As an expert in tourism and destination marketing, Ideawörks has not only left a mark on downtown Pensacola but also works to shine a light on cultural offerings and attract tourists to the downtown center. From massive public art projects and installations like the Umbrella Sky Installation, Cubed and the Jefferson Street parking garage mural to highly orchestrated creative campaigns directed at feeder markets, tourism is always a priority for Ideawörks. One such campaign, “Send Your Self(ie) To Pensacola,” set up live-streamed selfie booths in four major cities with direct flights to Pensacola at the Nashville Airport, Houston’s Memorial City Mall, the Chicago Air & Water show and Baltimore’s Star Spangled Spectacular to increase engagement on the Visit Pensacola website and spark travel interest to Pensacola.

“Tourism is such a big part of our livelihood, just like the military, and they’re all interconnected. What I believe is that when we bring people downtown, we’re also driving people to visit the beach, Perdido Key and surrounding areas, so we always cross promote,” Sjöberg said. “Those downtown-focused projects are so fulfilling to work on and see the growth of downtown. We’ve worked with the Downtown Improvement Board and Palafox Market for years, which is now in its 14th year.

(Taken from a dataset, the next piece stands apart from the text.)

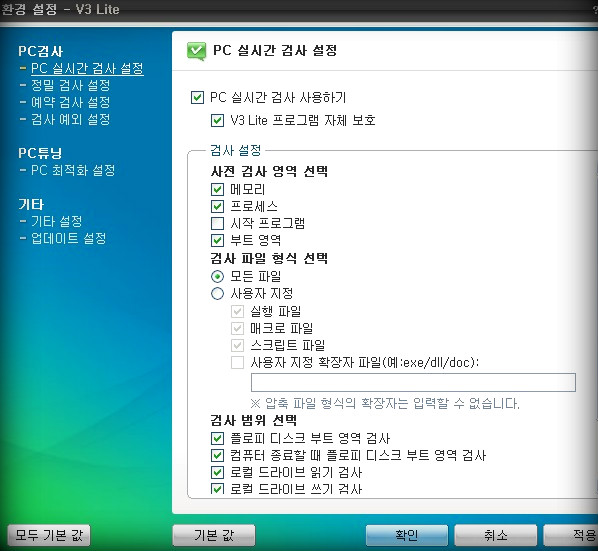The image size is (598, 551).
Task: Select the 사용자 지정 radio button
Action: point(217,293)
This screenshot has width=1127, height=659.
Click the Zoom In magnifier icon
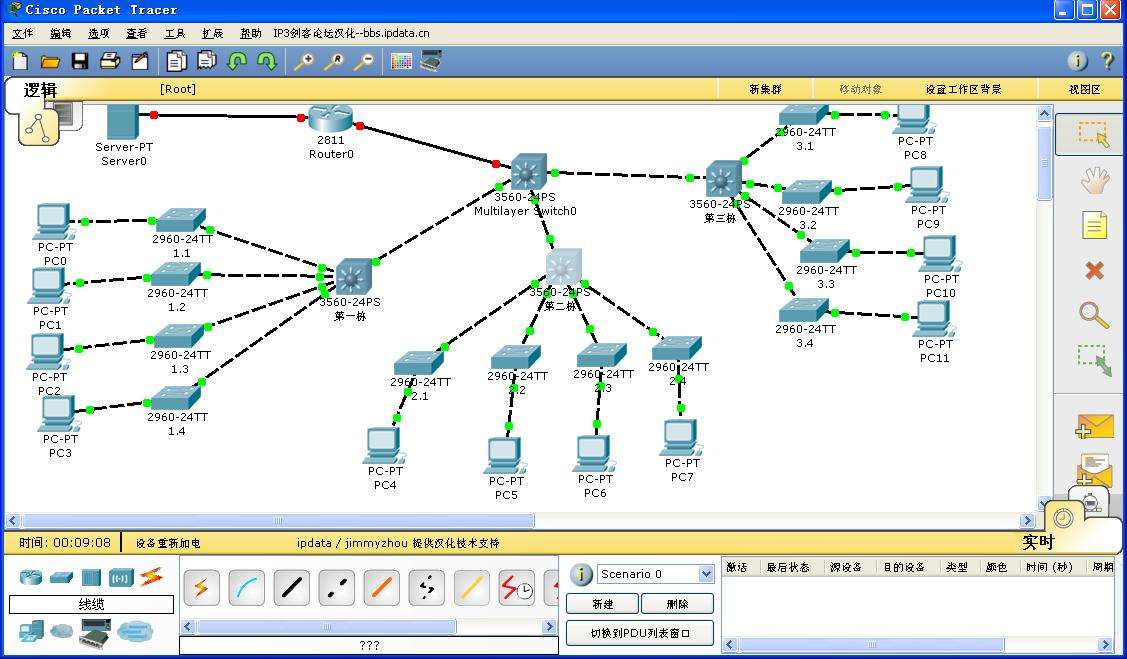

It started out as just a little roadside market with a handful of vendors. And now look at it—the nearly 5,000 people a weekend who come downtown don’t just shop at the market, they also visit bars, restaurants and shops downtown. Back in the 80s and 90s, stores weren’t even open on Saturday downtown, so that goes to show how much downtown has grown and changed.”

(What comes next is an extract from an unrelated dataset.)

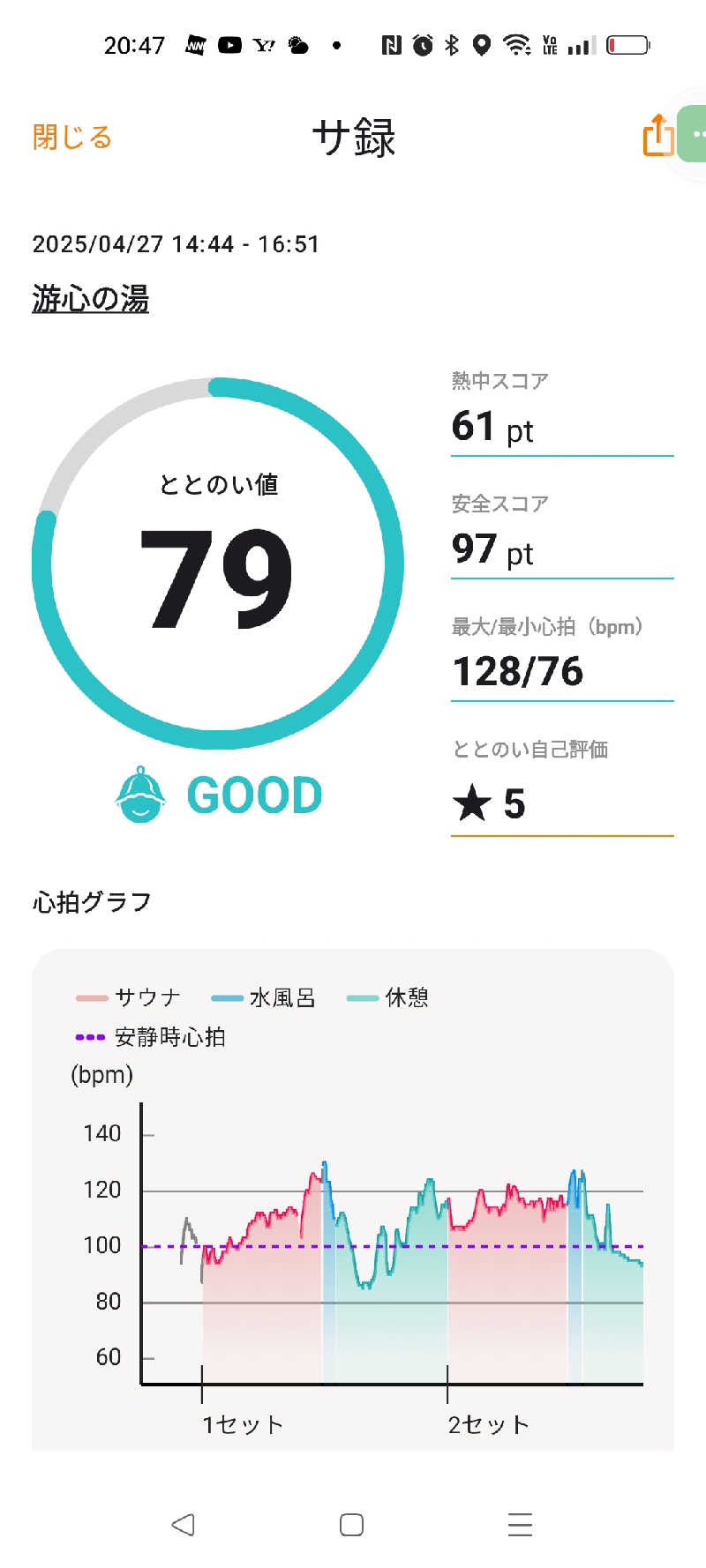706x1568 pixels.
Task: Tap the battery indicator in status bar
Action: coord(628,44)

Whether they’re marketing a city or government agency, writing grants for public art installations, building a website and marketing for a new business or orchestrating special events and destination tourism projects, one thread that unites Ideawörks’ projects are the details and special touches they weave in for all of their clients.

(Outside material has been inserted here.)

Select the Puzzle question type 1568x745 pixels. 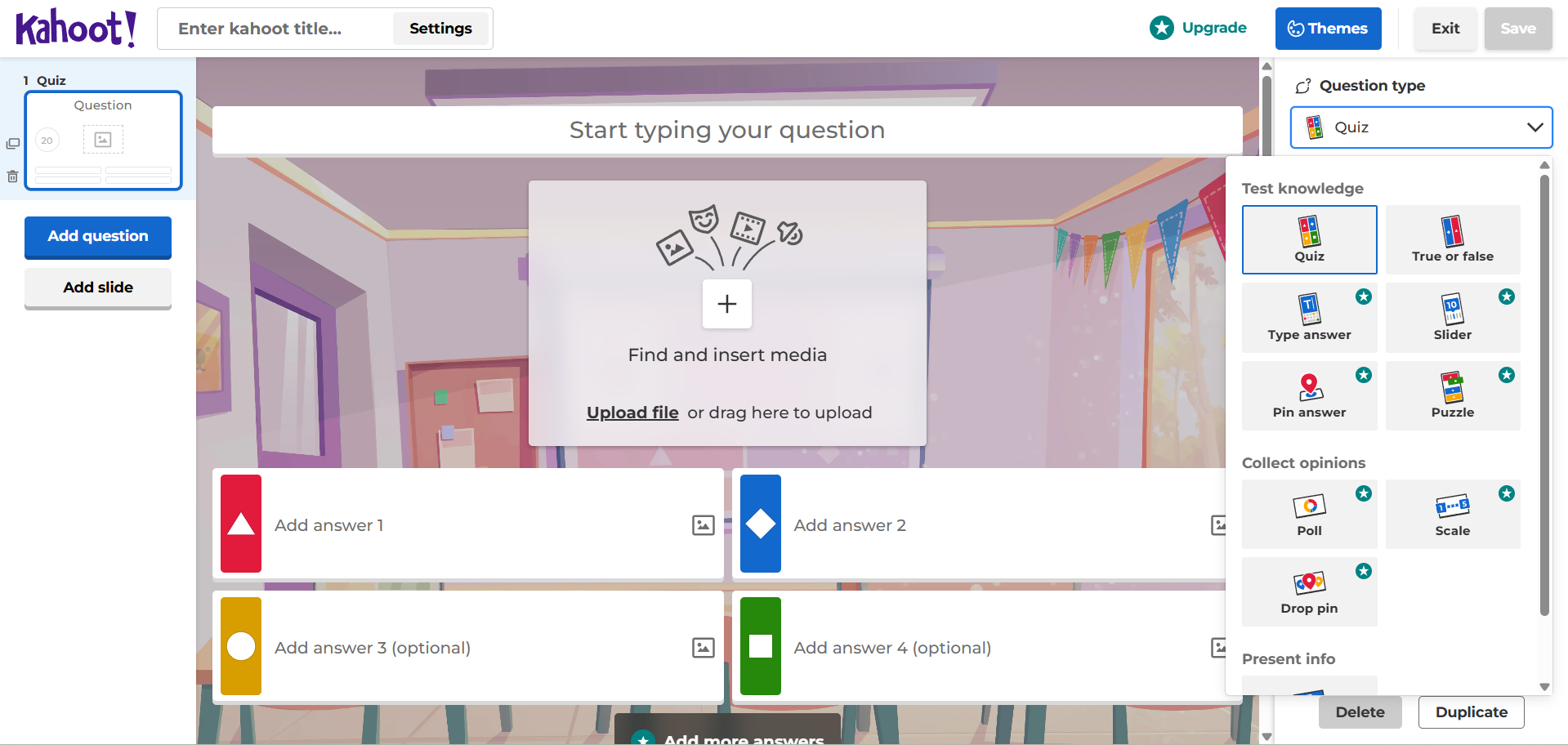1452,395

“We always try to build something special and put a personal touch on every project—even if it’s a hidden Easter egg on a website that gives our clients and guests a surprise when they find it,” Sjöberg explained. “The owner of The 5 Barrel brewery is a chess lover, so if you go to The 5 Barrel’s website, you’ll find a little chess rook at the bottom of the page that opens a virtual game of chess when you click on it. On Park Pensacola’s website, if you click the ‘Find My Car’ icon, the song ‘Big Yellow Taxi’ starts playing on YouTube. We always want that human element, even on a parking website, so that when people find it, they say, ‘I can’t believe you did this!’”

In addition to bolstering business and tourism across the Panhandle, Ideawörks also believes in giving back to the community through its Goodworks Foundation. For the last 20 years, Ideawörks has selected one community organization annually to provide a full year of marketing services. They have worked with Manna Food Pantries, Perdido Bay Tribe of Poarch Creek Indians, Gulf Breeze Zoo, Council on Aging of West Florida, Guardian Ad Litem and Opening Doors Northwest Florida, to name a few. As Sjöberg explained, local graphic designers, photographers, videographers and businesses have also volunteered their services to help, and Goodworks has provided more than one million dollars in free marketing, website, PR, fundraising and event support to area nonprofits.

Cheryl Murphy & Christine York

Vivid Bridge Studios

Co-founders and dynamic duo, Cheryl Murphy and Christine York brought together their different backgrounds and shared vision to found Vivid Bridge Studios in 2017, which quickly grew to become the Gulf Coast’s largest women-owned commercial video production company. Murphy, serving as the company CEO, worked both in real estate marketing and as a realtor before shifting into real estate videography and photography work with her husband. York, serving as Vivid Bridge creative director, specializes in post-production and animation and worked both for production studios and as an independent freelancer. As if fate cast them for a scene together, Murphy and York first met on stage at a lighting workshop being hosted by York’s nonprofit, the Emerald Coast Filmmakers. From there, the duo teamed up to unite other freelance professionals under one roof and empower businesses and brands through holistic, cinematic storytelling.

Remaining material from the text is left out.